With concluding the lesson, I think it's more important to have an idea of what you want the students to learn in the lesson first. With my ESL classes, I go in knowing what I hope they learn. If they are reading a story, I know what each class needs. For example, with the stories my students are currently reading, I know I am looking for:
--Level 2: Changes in voices when different characters are talking.
--Level 4: Some excitement or emphasis when the exclamation points is used.
--Level 6: Voice changes (same thing as level 2...they were just never taught it until I started teaching them. UGH!)
I look ahead in the story and see what I'm going to work with them on. It's OK if we don't get through the story since it's not the skill I am working with at the time. I know they can read the whole story in a given time frame. Now I need them to add meaning to the story so we practice that. As a conclusion, I review what I hope to hear from them next time and give them a few samples to read that are not from the text, hoping they do it in the way I taught in class.
Deciding on a conclusion is the same with grammar classes, conversation classes, etc. I want them to be able to understand the key concept of the class and just have a quick time to practice so it's the last thing we did, but not so much so that it tires them out.
I sort of rambled. I hope I helped some.
Oh thanks :)
Well, the problem is that I don't know the class. I will see them for the firs time. My lesson will be graded by other teachers and mentors then. So, what I am missing are some ideas on how to develop this main part of the lesson. I have already decided how I will make an introduction and conclusion but since there are 25 of them I don't know the best way to teach them these 2 texts. That is why I wanted to split them into 6 groups. What do you say about this:
So, 3 groups read the text about the telephone and 3 about the clock. Here is where I need some help( like I've said, there are 7 questions under each text and I don't know how exactly I should incorporate that into the lesson to make it interesting :/ ) I hope I will come up with something.

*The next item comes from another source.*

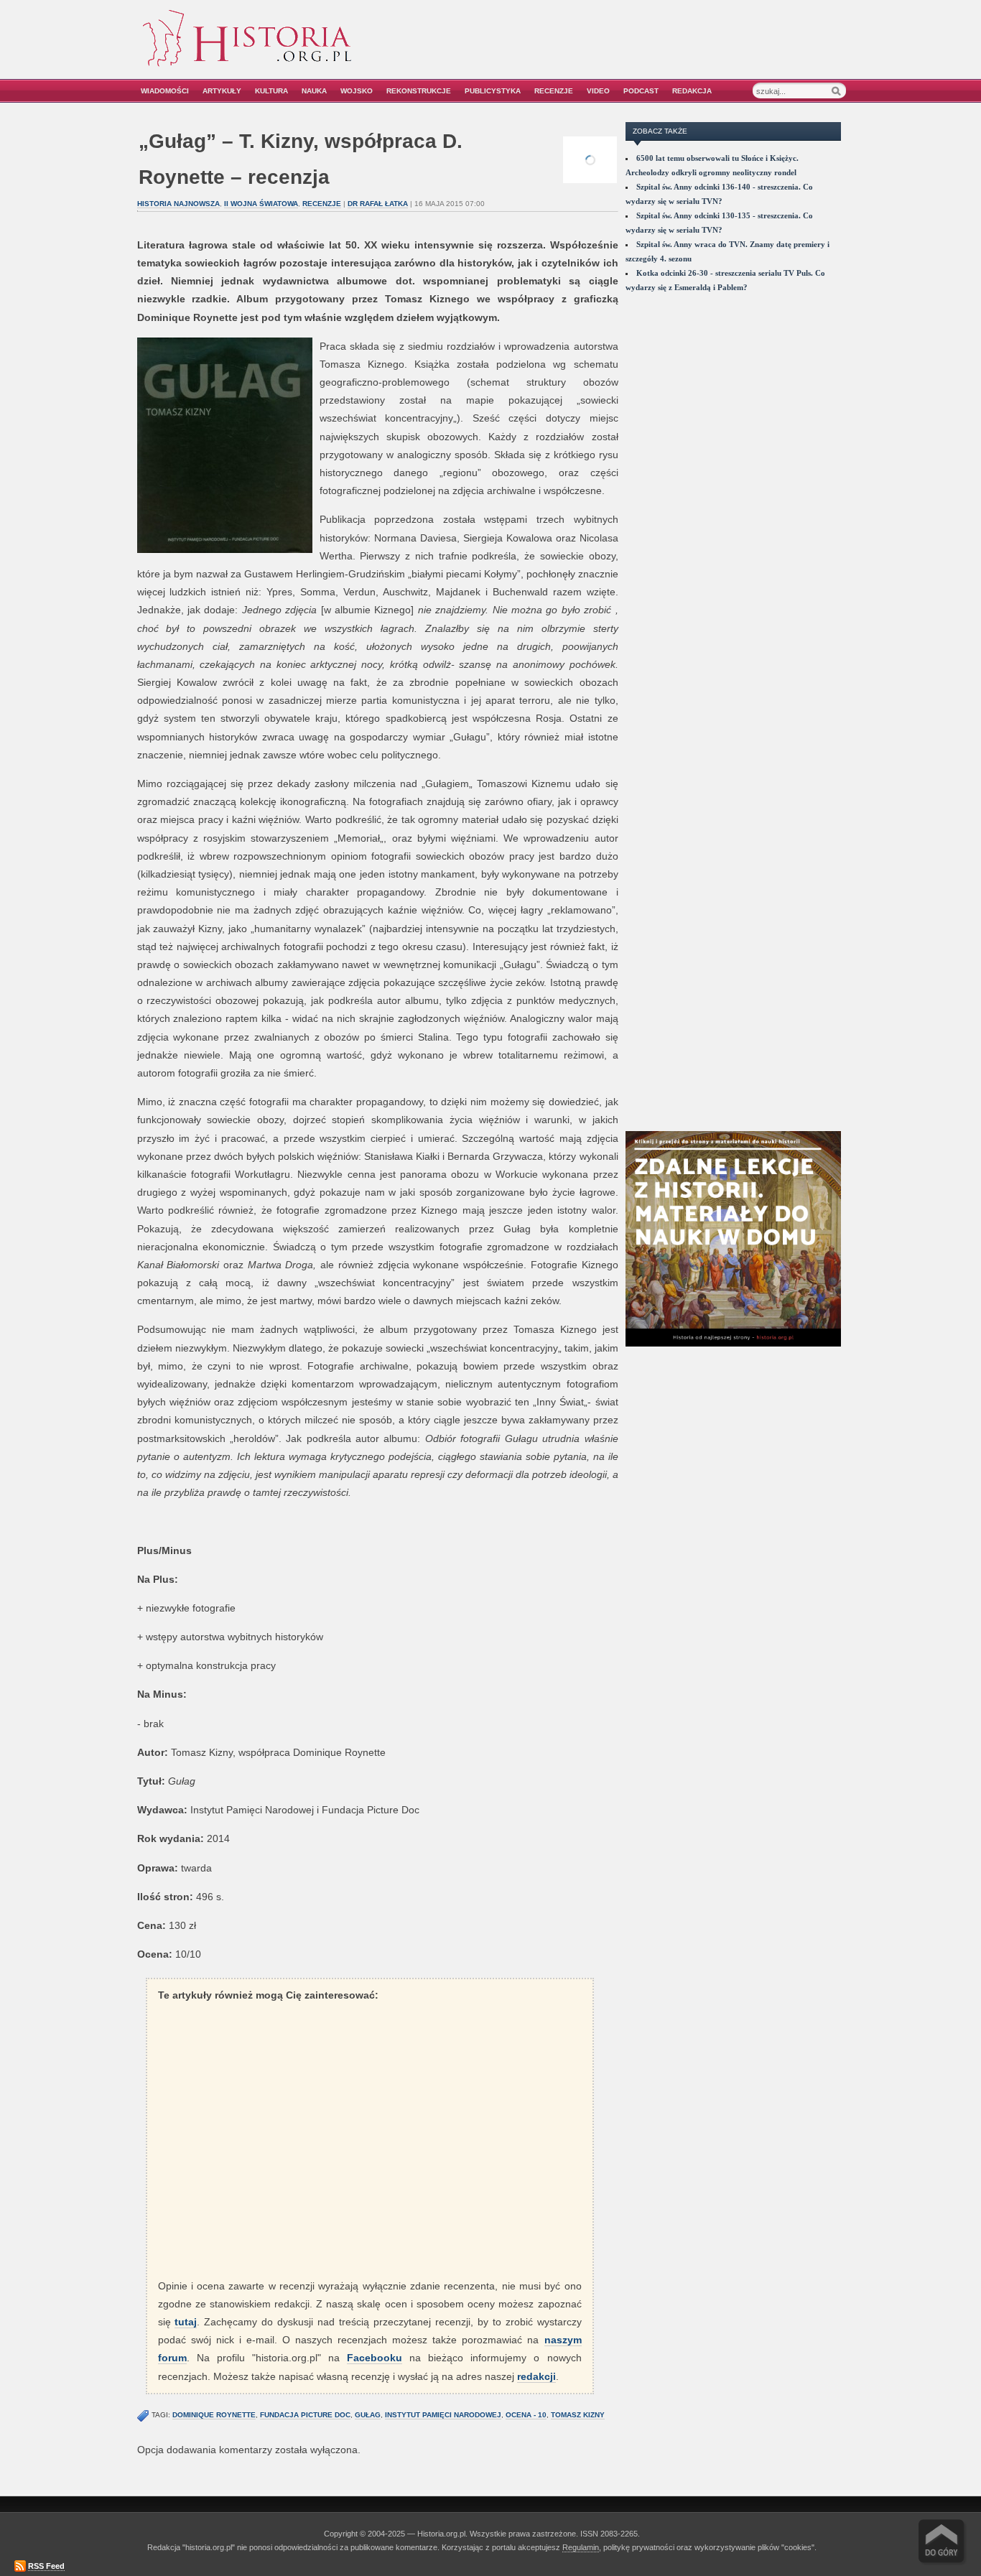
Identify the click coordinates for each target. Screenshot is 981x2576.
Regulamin (580, 2547)
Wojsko (356, 91)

Matt is a marvelous resource on your post! I might add that although it is difficult to work in groups at first and to have the students spend "time on task" it is rewarding to have the students do what they can. Because you are not familiar with these students, large groups are OUT. Groups of 2, 3, 4 usually work and undoubtedly the class can not be divided so each group is equal. By walking around, observing the students and listening carefully, you will quickly learn both the individual and class "make up." Good luck and trial and error will let you know what truly works. Each group can be very different, and that's the fun!